Steve Warren, porte-parole du Pentagone, a indiqué que les centres de commandement régionaux avaient été informés de cette "publication imminente" et avaient reçu l'ordre de "prendre les mesures de protection adéquates".
Le rapport d'enquête confidentiel a été approuvé par la commission du renseignement du Sénat en décembre 2012 et ses membres ont voté en avril pour rendre public un résumé d'environ 500 pages.
Mais le processus s'est cependant poursuivi pendant huit mois, les sénateurs et la Maison Blanche étaient en désaccord sur le volume d'informations à expurger, comme les noms de codes des agents de la CIA, ou les pays ayant coopéré avec le programme secret.
Interrogée lundi soir sur l'objectif de cette procédure, Dianne Feinstein, puissante présidente de la Commission du renseignement, a jugé qu'il était salutaire pour "une société juste qui s'appuie sur le droit". "Quand nous faisons des erreurs, nous les admettons et nous allons de l'avant", a ajouté la sénatrice qui s'est battue avec acharnement pour que la version déclassifiée du rapport ne soit pas trop rabotée.
- "Ni sérieux, ni constructif" -
De nombreux républicains ont dénoncé par avance la publication d'une enquête qu'ils jugent biaisée et dont la réalisation aura coûté, soulignent-ils, 40 millions de dollars au contribuable américain.
L'ancien vice-président Dick Cheney (sous la présidence de George W. Bush) a vigoureusement défendu ces techniques d'interrogatoire, jugeant qu'elles étaient "totalement justifiées".
"Le programme a été autorisé () et il a été examiné d'un point de vue légal par le ministère de la Justice", a-t-il déclaré au New York Times.

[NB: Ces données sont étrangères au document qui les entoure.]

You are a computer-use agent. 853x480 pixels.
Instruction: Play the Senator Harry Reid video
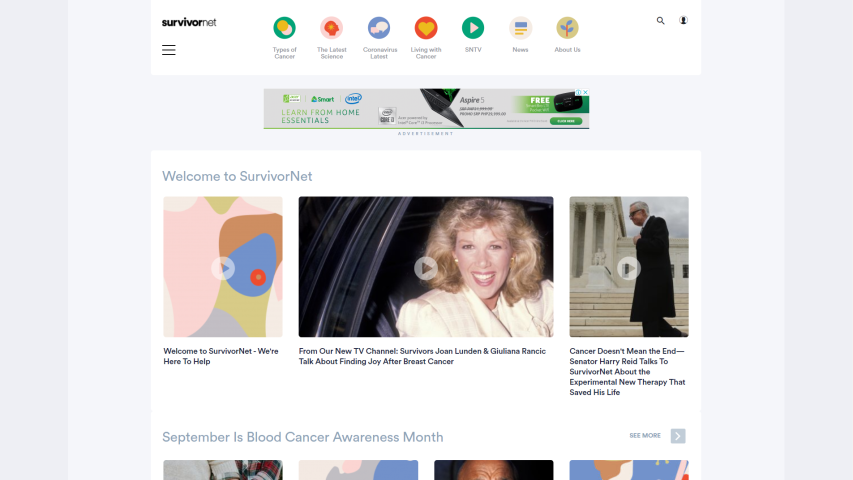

Evoquant les agents de la CIA qui ont mené à bien ce programme, il a jugé qu'ils "devraient être décorés plutôt que d'être critiqués".
Pour le sénateur républicain Marco Rubio, candidat potentiel à l'élection présidentielle de 2016, la publication de ce rapport, qui n'est "ni sérieux, ni constructif", est "imprudente et irresponsable".
Dans une tribune publiée dans le Washinston Post, Jose Rodriguez, ancien responsable de ce programme au sein de la CIA, a pour sa part dénoncé la "grande hypocrisie" des politiques sur ce dossier.
"Nous avons fait ce qui nous a été demandé () et nous savons que cela a été efficace", a-t-il plaidé. "Une décennie plus tard, en guise de récompense nous entendons certains de ces mêmes politiques faire part de leur indignation et - pire - déformer les faits et minimiser les succès obtenus".
L'une des questions récurrentes qui entoure ce programme secret est de savoir s'il a permis d'obtenir des renseignements cruciaux ayant permis, en particulier, de localiser Oussama ben Laden, tué en 2011 au Pakistan lors d'un raid de commando américain.
Début août, M. Obama s'était longuement exprimé sur ces techniques d'interrogatoire "que toute personne honnête devrait considérer comme de la torture", jugeant que les Etats-Unis avaient "franchi une ligne".